Adrenergic α 2C-receptors reside in rat striatal GABAergic projection neurons: comparison of radioligand binding and immunohistochemistry

Abstract

We have investigated the distribution of α 2C-adrenergic receptors in the rat striatum and characterized the striatal neuron types expressing these receptors. Sequential double-labelled immunocytochemistry was performed with a polyclonal antibody against rat α 2C-adrenoceptors and antibodies against GABA, Calbindin-D 28k, parvalbumin and calretinin. The subregional distribution of α 2C-adrenoceptor binding sites in the striatum was also quantitatively investigated using selective radioligands.
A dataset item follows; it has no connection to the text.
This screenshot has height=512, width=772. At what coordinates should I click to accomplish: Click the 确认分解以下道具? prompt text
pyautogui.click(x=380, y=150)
Almost all lightly stained striatal GABAergic neurons, with the morphological characteristics of medium-sized spiny projection neurons (94% of GABAergic cells counted), contained α 2C-adrenoceptor-immunoreactive structures. Intensely labelled GABAergic interneurons (6%) were devoid of α 2C-adrenoceptor immunoreactivity. The co-localization of calbindin- and α 2C-adrenoceptor immunoreactivity in the majority of the cells confirmed the presence of α 2C-adrenoceptors in the population of medium-sized spiny neurons. Furthermore, the α 2C-adrenoceptor/calbindin double-labelling disclosed the existence of three neuronal subsets in the matrix compartment of the striatum: a large proportion (83%) of double-labelled neurons, a population of neurons (8%) that exhibited only α 2C-adrenoceptor immunoreactivity without calbindin immunoreactivity, and a population of neurons (9%) immunoreactive for calbindin, but lacking α 2C-adrenoceptors. In addition, α 2C-adrenoceptor immunolabelled neurons were observed in calbindin-free striatal patches. Parvalbumin- and calretinin-positive neurons never displayed α 2C-adrenoceptor immunoreactivity, confirming that striatal GABAergic interneurons are devoid of α 2C-adrenoceptors. The present findings indicate that α 2C-adrenoceptors are localized in GABAergic medium-sized spiny projection neurons but not in interneurons of the rat striatum, and that they may modulate both the direct and indirect pathways of the basal ganglia, as well as participate in the regulation of mesencephalic dopaminergic neurons.